CONSIGNE
Rédigez la suite du récit de route vers le lac, reproduit plus bas, en reprenant juste après sa dernière phrase.

EXTRAIT CITÉ
LES ROUTES ne sont pas du tout dans le même état que celles parcourues jusqu’ici, par conséquent le temps de trajet se voit rallongé et nous ne mettrons pas longtemps avant de nous rendre compte que l’espoir de rejoindre le lac dans la nuit n’est plus qu’un mirage. Finalement, vers 4 h du matin, la fatigue l’emporte et nous jetons nos beds au bord de la route, au milieu des multiples déchets qui jonchent le sol. Vers 6 h du matin le trafic devient plus intense et j’en ai marre de trembler de la tête aux pieds à chaque passage de poids lourd. Les yeux collés et quelques biscuits dans le bide, nous reprenons la route tout en évoquant les bruits suspects de la nuit. Explosions ? Coups de feu ? Quelques kilomètres plus loin nous tomberons sur ce qui ressemble bel et bien à une scène de crime : banderoles de police, traces au sol…
AMBIANCE GARANTIE
Malgré cela la vallée est superbe, dans le fond de celle-ci s’enchaînent des barrages étroits aux eaux bleues, la lumière du soleil levant est magnifique, le seul problème vient des déchets. On se croirait en Asie du Sud-Est. C’est désolant ! Après quelques heures de route et au détour d’un col de montagne, nous apercevons au loin une grande pièce d’eau dans une plaine entourée de montagnes. La végétation semble très variée, l’eau est couleur bleu azur, le lac semble imposant, et d’où nous sommes nous pouvons déjà deviner que c’est un barrage avec plusieurs îles et différents hauts-fonds massifs.

DONNÉES FOURNIES

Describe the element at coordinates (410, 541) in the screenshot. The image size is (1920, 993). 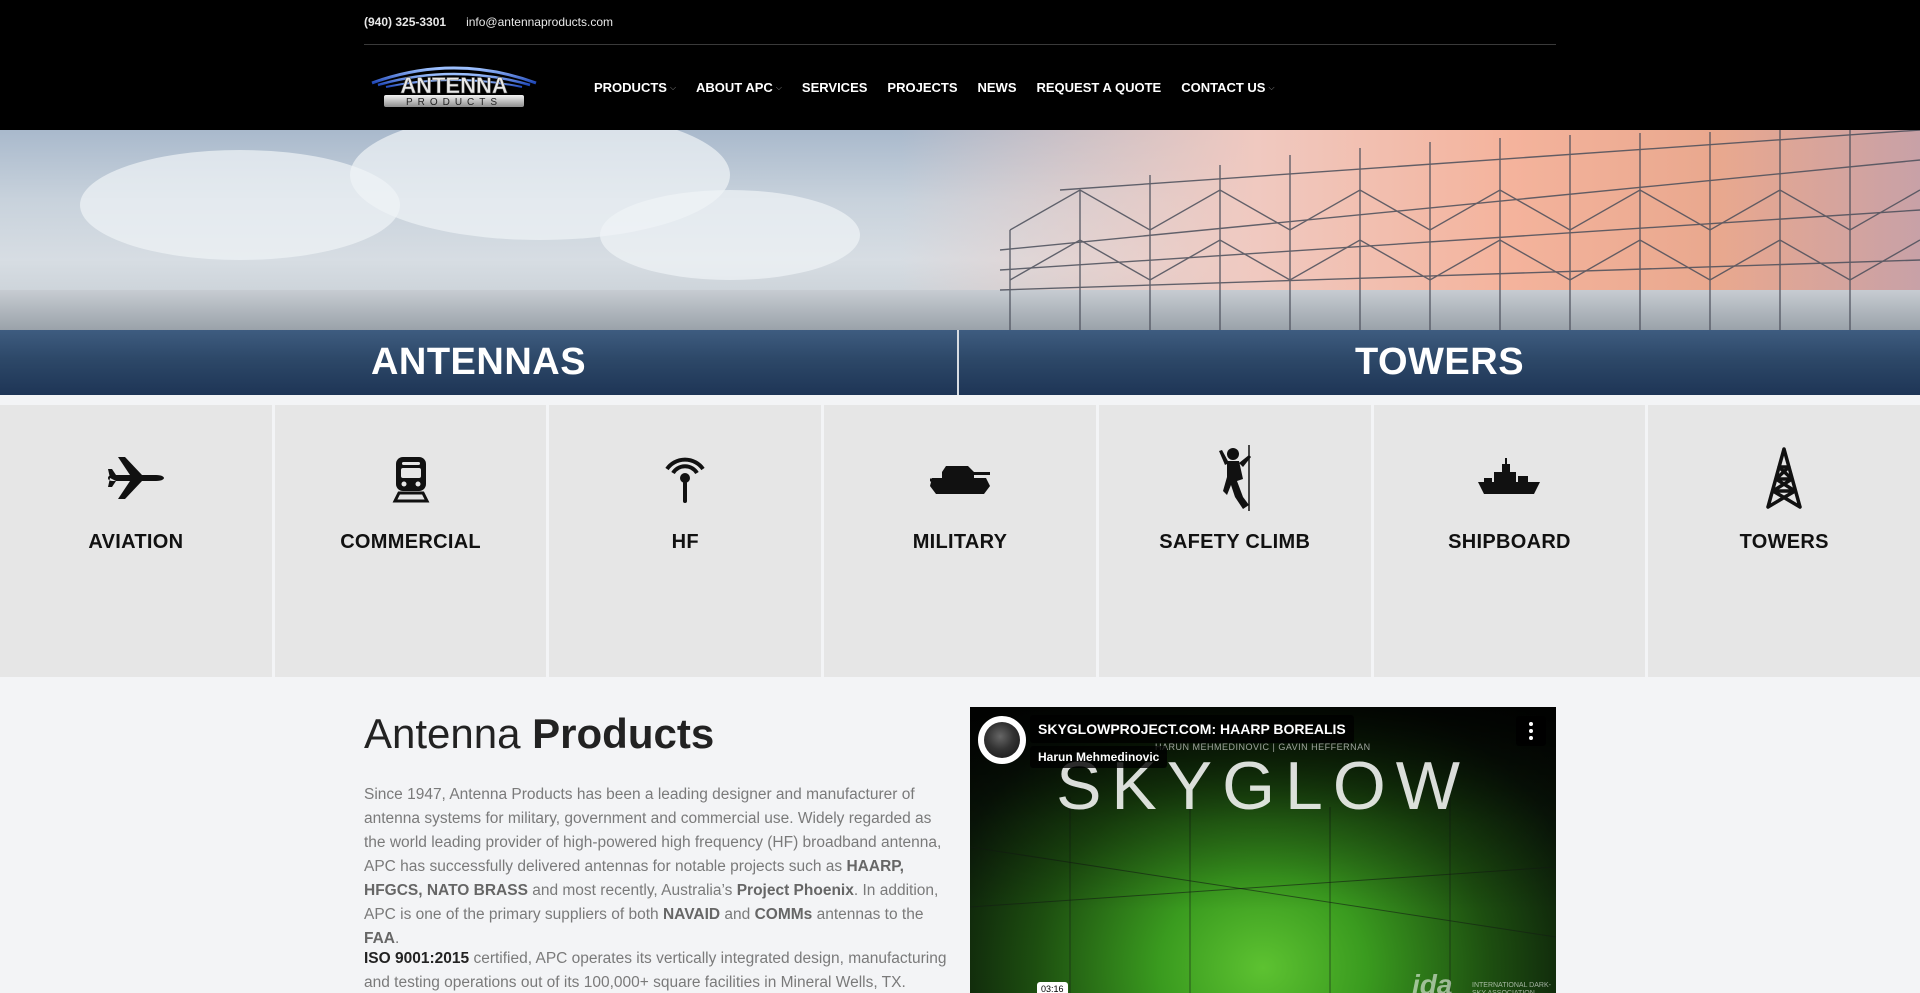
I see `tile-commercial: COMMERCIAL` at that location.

==

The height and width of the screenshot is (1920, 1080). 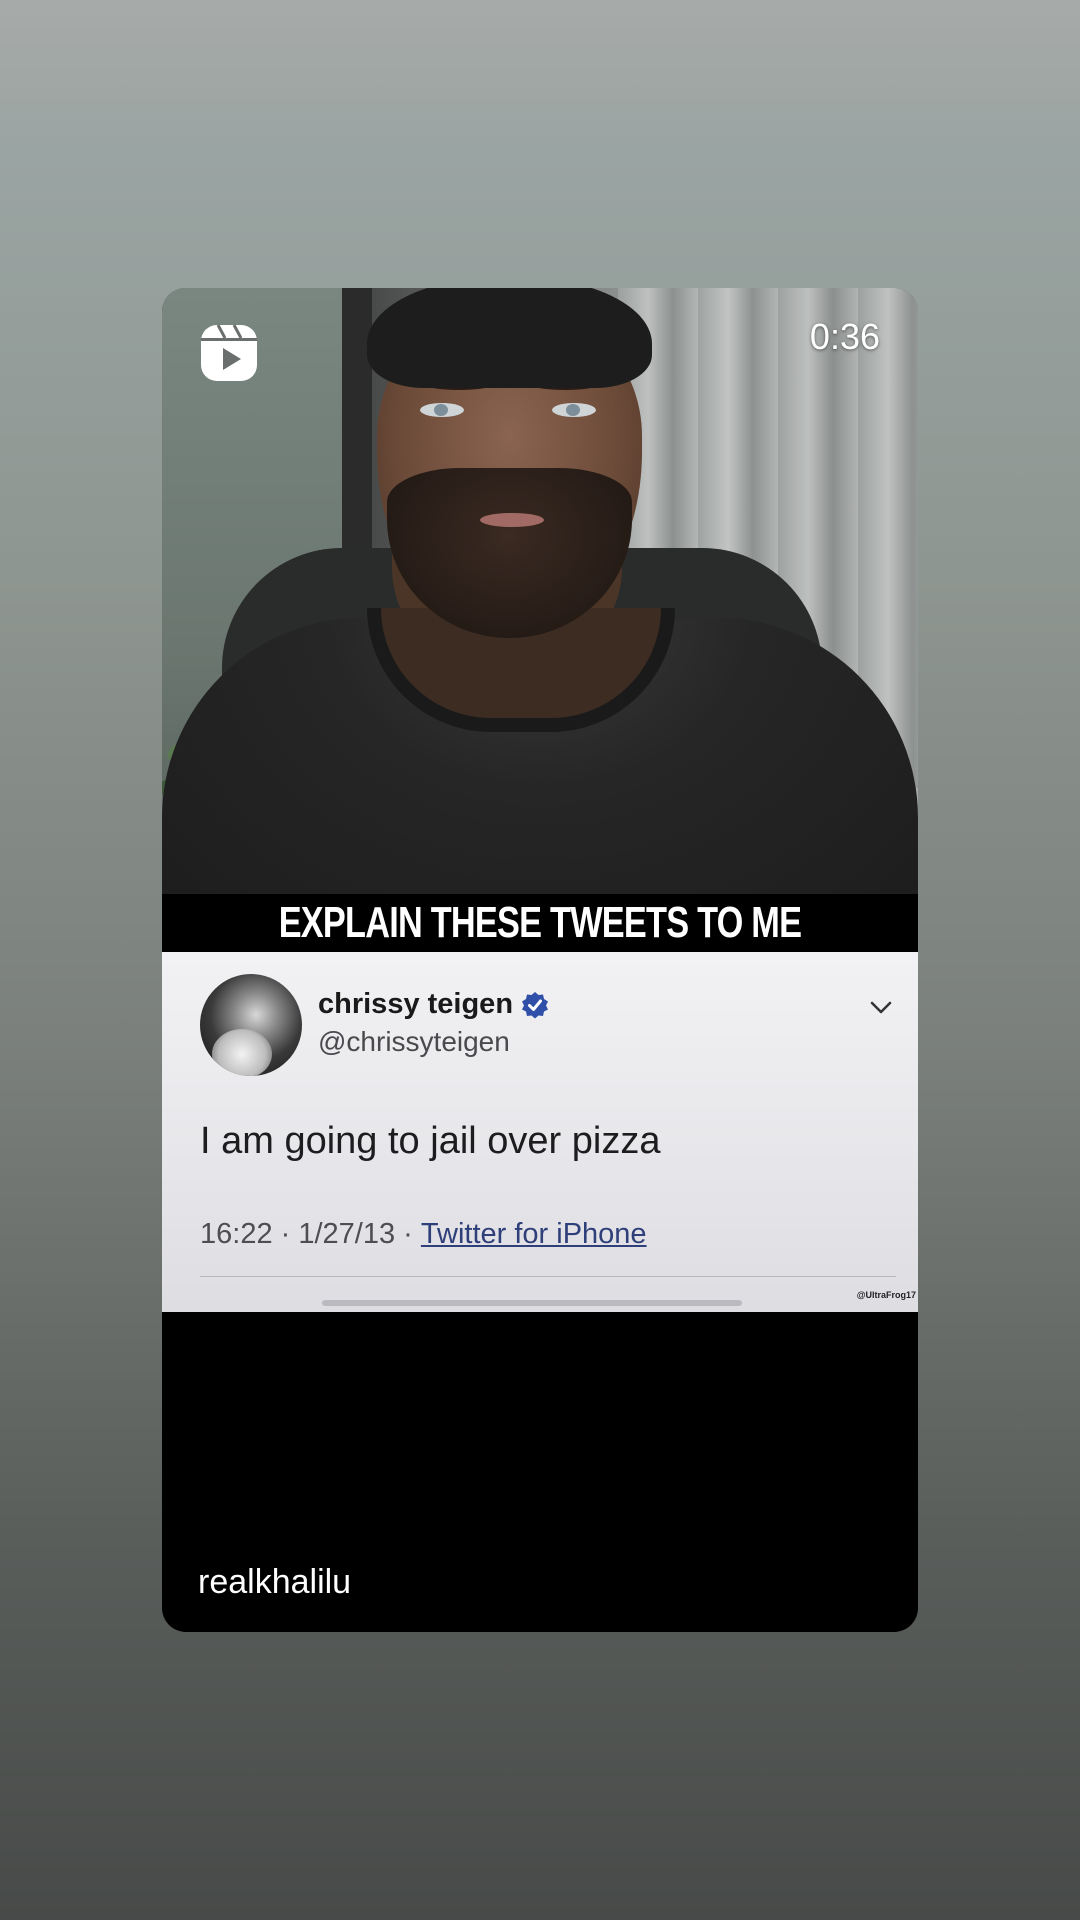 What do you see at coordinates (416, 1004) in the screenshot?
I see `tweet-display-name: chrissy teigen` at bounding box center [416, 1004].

RÉPONSE RÉDIGÉE
Ça mérite un coup d’oeil sur la carte. Ce lac faisait d’ailleurs partie de la liste initiale des lacs potentiellement intéressants, et vu que nous avons dû abandonner le projet sur le lac slovène, la décision de faire un détour par celui-ci devient une évidence. Une bonne heure plus tard, après avoir traversé une petite ville et quelques micros-villages où nous fûmes loin de passer inaperçus, nous pouvons enfin apprécier ce premier contact avec le lac. C’est juste magnifique, un mélange entre le Salagou, Saint-Cassien et Montbel. L’ambiance est typique des pays de l’Est et certaines baies me rappellent un lac dont j’étais tombé amoureux proche du pic d’Adam au Sri Lanka. Des îles, des hauts-fonds, des herbiers, des pointes et des baies dans tous les sens, de la bouffe en bordure (moules, escargots) et quelques nuages de sédiments suspects visibles à l’oeil nu en bordure.
Malheureusement on déchante très vite, les quelques objets flottants que l’on observe sont fixes et nous ne tardons pas à distinguer des campements suspects à différents coins du lac, ainsi que de gros zodiacs. Après une rapide inspection, nous comprenons que le lac est pêché, ce que confirme une brève conversation en anglo/bosniaque avec quatre marmules rouge écrevisse déjà bien alcoolisées. C’est la douche froide ! Il y a un tour-opérateur sur le lac et le droit de pêche doit être attribué par un certain MiJo, contre la somme de 10 € par tête et par 24 h… Bordel de merde, on n’a pas fait autant de bornes pour pêcher un « privé » ! La déception, la chaleur et la fatigue nous mettent un premier vrai coup au moral.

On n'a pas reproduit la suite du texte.